For one of the cornerstones of modern science, evolutionary theory has been poorly served by science fiction. Physics, chemistry, and even statistics have been explored by science fiction writers with a bent for accuracy in stories such as "The Cold Equations," The Currents of Space, and The Chain of Chance. Biological science was largely disregarded until the 1970s, and evolution has been almost wilfully misrepresented. Of course, there have always been writers who managed to write "hard" biological stories throughout the history of the genre. To choose a few examples: John W. Campbell's "Who Goes There?" (1938), Olaf Stapledon's Last and First Men (1930), Aldous Huxleys' Brave New World (1946), and of course Mary Shelley's Frankenstein (1818). Even H.G. Wells's The Time Machine (1898) is actually a story about evolution rather than time travel. As David J. Lake has shown convincingly, Wells constructed his plot to avoid time travel paradoxes, which shows that Wells understood the logical problems inherent in time travel but he was only interested in the time machine as a vehicle to propel his narrator across evolutionary time scales.

All of these stories were remarkably accurate for their time. It still astonishes me, for instance, how well Campbell understood the principles of heredity despite writing "Who Goes There?" more than a decade before the structure of DNA was elucidated. Wells's description of the stars wheeling, nebulas flaring, and the sky changing as the narrator speeds through time still holds awesome power, and he was writing before anyone knew what galaxies were.
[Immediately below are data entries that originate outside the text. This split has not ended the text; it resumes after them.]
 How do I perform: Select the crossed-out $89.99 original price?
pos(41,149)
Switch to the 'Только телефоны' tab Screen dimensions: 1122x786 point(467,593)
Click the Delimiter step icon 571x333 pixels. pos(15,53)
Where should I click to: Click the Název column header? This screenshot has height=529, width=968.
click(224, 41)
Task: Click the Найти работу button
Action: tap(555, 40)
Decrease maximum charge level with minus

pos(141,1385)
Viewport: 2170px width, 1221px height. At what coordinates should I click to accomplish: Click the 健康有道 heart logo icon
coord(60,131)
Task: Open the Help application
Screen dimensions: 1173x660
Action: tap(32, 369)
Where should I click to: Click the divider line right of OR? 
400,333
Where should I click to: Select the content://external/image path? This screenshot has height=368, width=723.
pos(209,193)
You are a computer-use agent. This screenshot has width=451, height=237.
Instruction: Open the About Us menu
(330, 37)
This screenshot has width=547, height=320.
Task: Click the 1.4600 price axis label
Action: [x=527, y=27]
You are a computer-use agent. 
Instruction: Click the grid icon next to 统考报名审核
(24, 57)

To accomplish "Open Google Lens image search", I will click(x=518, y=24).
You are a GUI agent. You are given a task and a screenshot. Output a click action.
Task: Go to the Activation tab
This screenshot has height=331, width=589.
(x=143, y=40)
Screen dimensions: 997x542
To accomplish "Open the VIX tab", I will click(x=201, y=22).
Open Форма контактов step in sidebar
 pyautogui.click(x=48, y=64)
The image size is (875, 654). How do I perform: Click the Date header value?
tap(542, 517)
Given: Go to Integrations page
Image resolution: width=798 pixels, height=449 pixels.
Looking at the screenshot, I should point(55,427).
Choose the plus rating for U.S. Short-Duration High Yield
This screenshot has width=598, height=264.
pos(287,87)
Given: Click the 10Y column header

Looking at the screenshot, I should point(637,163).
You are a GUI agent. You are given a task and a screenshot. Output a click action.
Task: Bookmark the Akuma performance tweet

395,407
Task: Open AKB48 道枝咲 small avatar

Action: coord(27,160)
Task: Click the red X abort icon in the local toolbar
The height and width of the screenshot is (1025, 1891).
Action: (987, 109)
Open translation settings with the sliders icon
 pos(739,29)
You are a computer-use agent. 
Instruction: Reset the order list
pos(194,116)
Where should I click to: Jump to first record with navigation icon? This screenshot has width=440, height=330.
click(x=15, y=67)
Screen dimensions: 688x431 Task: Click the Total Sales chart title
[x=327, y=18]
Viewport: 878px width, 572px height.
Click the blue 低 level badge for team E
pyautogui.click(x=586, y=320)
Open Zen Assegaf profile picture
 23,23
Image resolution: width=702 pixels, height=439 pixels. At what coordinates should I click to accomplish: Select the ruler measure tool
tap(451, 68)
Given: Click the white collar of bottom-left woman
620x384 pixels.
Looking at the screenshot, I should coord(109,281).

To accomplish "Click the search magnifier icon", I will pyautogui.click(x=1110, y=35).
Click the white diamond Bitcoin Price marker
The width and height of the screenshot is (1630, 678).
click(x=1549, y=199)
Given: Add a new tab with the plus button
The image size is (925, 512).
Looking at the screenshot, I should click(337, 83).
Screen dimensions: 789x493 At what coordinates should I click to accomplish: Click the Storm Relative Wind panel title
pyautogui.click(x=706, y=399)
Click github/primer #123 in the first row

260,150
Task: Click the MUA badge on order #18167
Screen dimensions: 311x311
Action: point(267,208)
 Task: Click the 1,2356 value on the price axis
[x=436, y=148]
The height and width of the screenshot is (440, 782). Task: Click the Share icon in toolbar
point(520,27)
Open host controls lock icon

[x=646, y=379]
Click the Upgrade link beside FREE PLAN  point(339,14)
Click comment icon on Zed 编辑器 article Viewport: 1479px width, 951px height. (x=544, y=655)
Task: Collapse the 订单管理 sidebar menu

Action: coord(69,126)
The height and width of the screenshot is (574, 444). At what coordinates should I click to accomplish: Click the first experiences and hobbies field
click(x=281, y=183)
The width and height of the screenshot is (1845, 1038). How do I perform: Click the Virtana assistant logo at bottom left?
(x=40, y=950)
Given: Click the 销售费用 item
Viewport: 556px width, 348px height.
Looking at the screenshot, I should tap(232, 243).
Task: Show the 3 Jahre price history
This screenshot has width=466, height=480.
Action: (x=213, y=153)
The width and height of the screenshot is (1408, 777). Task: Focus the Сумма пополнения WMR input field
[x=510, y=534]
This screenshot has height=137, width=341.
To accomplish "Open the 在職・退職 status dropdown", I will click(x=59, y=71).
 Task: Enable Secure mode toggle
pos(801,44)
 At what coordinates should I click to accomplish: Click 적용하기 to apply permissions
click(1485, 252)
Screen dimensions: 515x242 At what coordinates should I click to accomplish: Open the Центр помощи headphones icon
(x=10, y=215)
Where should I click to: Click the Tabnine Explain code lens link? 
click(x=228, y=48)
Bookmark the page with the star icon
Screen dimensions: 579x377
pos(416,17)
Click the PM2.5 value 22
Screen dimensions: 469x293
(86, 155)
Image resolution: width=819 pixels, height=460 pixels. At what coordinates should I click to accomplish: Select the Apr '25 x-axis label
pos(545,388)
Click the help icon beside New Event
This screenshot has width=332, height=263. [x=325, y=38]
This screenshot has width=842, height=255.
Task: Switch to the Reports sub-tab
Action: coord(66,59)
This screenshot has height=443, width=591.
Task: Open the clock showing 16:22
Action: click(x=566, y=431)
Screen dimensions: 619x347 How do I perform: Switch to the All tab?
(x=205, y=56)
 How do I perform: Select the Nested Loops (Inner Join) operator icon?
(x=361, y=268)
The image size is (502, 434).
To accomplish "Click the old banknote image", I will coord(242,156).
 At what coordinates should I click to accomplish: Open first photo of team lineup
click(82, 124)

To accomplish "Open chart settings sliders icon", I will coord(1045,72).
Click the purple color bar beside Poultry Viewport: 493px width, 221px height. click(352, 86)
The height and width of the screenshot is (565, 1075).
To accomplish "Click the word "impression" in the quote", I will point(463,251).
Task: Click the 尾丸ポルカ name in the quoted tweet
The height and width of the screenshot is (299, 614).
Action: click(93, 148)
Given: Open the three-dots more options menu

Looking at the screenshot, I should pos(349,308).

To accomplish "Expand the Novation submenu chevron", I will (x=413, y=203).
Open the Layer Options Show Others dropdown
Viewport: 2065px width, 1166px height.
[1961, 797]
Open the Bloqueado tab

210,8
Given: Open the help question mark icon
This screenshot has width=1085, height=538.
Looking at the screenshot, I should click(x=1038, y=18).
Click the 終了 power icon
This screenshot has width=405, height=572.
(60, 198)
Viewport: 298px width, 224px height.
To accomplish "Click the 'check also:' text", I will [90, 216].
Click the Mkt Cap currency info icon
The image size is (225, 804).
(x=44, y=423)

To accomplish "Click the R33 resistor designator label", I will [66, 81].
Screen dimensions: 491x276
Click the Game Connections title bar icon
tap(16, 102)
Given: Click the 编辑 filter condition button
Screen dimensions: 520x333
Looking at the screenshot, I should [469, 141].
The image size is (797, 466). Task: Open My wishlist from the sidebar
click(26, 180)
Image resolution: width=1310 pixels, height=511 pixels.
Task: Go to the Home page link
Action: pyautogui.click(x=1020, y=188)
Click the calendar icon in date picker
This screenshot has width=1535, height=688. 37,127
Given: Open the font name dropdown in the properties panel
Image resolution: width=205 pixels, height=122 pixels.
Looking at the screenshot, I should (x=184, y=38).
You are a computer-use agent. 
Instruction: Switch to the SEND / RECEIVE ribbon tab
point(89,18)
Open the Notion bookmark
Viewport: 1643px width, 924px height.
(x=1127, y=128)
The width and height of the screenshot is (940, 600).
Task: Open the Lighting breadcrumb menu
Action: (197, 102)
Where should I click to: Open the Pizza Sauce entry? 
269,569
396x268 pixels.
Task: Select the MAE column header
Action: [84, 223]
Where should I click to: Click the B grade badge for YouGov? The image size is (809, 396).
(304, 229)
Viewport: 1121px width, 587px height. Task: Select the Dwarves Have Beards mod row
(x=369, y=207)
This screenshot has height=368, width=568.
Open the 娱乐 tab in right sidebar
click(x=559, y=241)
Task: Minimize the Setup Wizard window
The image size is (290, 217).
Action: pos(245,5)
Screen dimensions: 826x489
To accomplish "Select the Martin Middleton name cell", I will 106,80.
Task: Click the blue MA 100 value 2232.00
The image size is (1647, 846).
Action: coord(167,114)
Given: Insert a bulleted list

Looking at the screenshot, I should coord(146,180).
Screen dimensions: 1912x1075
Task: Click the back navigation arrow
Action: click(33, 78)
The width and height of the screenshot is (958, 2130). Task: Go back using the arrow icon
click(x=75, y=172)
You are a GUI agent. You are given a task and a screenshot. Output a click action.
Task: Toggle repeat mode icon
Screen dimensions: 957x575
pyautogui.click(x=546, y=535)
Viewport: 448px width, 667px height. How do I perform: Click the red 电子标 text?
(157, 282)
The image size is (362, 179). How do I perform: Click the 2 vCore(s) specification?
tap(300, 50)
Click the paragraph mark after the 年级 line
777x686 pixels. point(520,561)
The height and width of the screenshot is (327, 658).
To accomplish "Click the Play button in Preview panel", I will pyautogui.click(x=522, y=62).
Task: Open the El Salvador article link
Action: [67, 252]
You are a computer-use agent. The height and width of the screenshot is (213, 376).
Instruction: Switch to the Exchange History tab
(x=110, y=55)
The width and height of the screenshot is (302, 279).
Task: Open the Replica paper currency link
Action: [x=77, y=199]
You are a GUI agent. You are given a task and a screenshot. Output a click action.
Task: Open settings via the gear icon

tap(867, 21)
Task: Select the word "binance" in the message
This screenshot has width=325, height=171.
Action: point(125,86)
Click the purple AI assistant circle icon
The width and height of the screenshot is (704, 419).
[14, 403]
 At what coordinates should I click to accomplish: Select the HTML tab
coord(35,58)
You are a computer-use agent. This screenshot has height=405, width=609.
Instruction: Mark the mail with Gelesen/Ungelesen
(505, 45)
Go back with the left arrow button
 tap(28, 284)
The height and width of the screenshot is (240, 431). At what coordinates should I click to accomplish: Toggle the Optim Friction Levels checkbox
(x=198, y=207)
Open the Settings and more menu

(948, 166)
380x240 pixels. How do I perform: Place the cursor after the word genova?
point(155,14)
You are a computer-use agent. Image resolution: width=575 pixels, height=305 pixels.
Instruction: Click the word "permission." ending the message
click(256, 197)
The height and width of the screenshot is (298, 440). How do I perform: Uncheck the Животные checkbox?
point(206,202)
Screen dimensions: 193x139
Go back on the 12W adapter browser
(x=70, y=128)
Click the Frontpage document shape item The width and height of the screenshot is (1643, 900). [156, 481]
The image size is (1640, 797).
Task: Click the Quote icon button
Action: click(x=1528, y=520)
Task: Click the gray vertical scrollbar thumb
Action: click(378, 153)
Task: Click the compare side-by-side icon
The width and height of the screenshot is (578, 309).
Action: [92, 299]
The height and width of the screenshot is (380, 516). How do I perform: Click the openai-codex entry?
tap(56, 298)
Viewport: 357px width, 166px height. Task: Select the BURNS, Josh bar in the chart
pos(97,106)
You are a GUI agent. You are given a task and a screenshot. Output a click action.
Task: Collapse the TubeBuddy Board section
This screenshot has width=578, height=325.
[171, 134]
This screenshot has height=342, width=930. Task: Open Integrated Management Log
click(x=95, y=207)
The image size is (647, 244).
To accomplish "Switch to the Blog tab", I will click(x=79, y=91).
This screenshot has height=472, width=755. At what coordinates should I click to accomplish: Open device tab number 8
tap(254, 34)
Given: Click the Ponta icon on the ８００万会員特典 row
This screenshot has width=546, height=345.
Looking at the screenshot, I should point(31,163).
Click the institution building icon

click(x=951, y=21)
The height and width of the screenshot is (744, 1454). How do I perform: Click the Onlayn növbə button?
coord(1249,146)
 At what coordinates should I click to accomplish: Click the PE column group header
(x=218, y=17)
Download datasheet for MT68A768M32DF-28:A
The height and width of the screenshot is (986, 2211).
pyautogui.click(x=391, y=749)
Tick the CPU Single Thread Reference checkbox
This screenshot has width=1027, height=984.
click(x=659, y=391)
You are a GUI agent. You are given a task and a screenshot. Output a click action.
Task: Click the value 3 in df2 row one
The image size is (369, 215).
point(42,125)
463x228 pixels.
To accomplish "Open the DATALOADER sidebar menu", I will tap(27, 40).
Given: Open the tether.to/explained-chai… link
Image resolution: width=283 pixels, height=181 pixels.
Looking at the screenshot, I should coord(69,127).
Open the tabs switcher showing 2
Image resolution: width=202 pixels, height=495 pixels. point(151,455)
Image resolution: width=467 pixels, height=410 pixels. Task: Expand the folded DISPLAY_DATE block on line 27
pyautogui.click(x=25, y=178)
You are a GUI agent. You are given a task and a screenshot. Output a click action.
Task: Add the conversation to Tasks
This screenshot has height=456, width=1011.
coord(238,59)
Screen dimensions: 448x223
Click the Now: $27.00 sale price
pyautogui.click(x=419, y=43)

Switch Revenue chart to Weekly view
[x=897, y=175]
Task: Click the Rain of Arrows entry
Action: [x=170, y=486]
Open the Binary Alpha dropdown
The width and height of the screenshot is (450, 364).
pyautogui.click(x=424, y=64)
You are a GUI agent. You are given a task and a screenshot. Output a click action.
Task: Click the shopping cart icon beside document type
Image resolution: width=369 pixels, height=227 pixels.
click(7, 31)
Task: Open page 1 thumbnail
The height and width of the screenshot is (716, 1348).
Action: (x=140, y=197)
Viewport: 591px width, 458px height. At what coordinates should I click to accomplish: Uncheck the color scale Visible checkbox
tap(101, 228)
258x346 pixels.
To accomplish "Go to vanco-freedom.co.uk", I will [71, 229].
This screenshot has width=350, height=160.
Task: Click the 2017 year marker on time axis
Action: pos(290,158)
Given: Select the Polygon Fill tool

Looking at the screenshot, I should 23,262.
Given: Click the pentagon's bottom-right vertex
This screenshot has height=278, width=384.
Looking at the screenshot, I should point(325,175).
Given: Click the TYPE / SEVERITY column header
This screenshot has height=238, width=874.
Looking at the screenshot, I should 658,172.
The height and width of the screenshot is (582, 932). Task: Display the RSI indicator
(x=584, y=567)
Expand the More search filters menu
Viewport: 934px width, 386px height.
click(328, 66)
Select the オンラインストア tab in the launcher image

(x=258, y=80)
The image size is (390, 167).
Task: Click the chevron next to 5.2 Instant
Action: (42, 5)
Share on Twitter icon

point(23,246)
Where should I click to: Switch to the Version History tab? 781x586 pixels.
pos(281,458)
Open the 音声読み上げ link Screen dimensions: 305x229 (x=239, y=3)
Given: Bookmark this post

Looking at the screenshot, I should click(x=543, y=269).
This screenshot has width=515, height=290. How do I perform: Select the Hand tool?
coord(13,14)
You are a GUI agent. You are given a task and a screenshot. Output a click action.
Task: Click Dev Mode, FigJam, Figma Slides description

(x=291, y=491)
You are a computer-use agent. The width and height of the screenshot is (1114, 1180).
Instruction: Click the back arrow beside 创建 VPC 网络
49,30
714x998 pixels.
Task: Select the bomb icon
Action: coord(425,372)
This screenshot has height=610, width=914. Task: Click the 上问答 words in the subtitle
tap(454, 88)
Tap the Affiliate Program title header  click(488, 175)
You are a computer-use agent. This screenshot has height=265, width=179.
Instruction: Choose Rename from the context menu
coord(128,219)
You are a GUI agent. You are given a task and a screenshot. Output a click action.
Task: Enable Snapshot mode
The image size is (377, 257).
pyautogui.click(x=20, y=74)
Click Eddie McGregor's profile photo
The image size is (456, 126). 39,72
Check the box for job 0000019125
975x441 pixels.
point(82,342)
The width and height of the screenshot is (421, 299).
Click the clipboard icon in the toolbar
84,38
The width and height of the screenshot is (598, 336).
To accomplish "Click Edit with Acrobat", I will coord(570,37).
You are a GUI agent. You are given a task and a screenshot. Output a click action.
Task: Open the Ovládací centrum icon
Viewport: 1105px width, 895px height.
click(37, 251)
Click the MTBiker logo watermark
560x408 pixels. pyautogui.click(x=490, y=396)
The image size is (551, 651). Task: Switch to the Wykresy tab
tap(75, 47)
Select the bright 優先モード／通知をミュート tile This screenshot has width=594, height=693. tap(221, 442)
Superficially, evolutionary theory has been held in high esteem by the genre. However, a closer look is not so complimentary. While these authors did explore evolution and biology, their works are not remembered for what they had to say about the subject. Frankenstein has become a horror trope for characters to flee and the time machine has become a science fiction trope for characters to solve abstract puzzles. "Who Goes There?" is remembered (rarely) as the thriller that inspired Howard Hawks's The Thing From Another World and John Carpenter's The Thing. Huxley's novel is now a poster child for technophobes and is usually misrepresented. And who the hell reads Olaf Stapledon nowadays?

Each of these writers was inspired by humanity embedded in flesh, by the play of biology in our lives and the shadow evolution throws across our societies. Yet their evolutionary messages are now forgotten, and these are among the best and most influential writers in the genre.

The biological revolution of the later 20th century opened the eyes of the genre, but biology in SF tends towards killer bugs and evil mutants even today. Evolution itself, as a process, is examined only by the most scientifically aware writers in the genre such as Michael Swanwick in Bones of the Earth or Gregory Benford in the Galactic Centre novels or in Robert Charles Wilson's recent and outstanding Spin. Outside the small coterie of educated writers who are producing work for educated readers, the theory of evolution might as well not exist. When evolution is mentioned, it is usually a ridiculous caricature, such as in the infamous "Genesis" episode of Star Trek: The Next Generation in which the crew "de-evolve" because their "introns have been activated", and turn into creatures based on "dormant genetic codes held over from earlier evolutionary times." This would all be absurd enough, but the screenwriter (whom I shall mercifully leave uncredited) has some characters "de-evolve" into creatures like spiders that have never been on the same evolutionary branch as humans. There were no spiders among human ancestors, so there is no way we could be carrying ancestral spider DNA. It is hard to overstate the lameness of this scenario. In a mainstream setting, this would be like a truck driver running out of gas in the middle of the desert and getting his rig going again by filling the tank with treacle. Hydrocarbons and carbohydrates are made of the same stuff, right?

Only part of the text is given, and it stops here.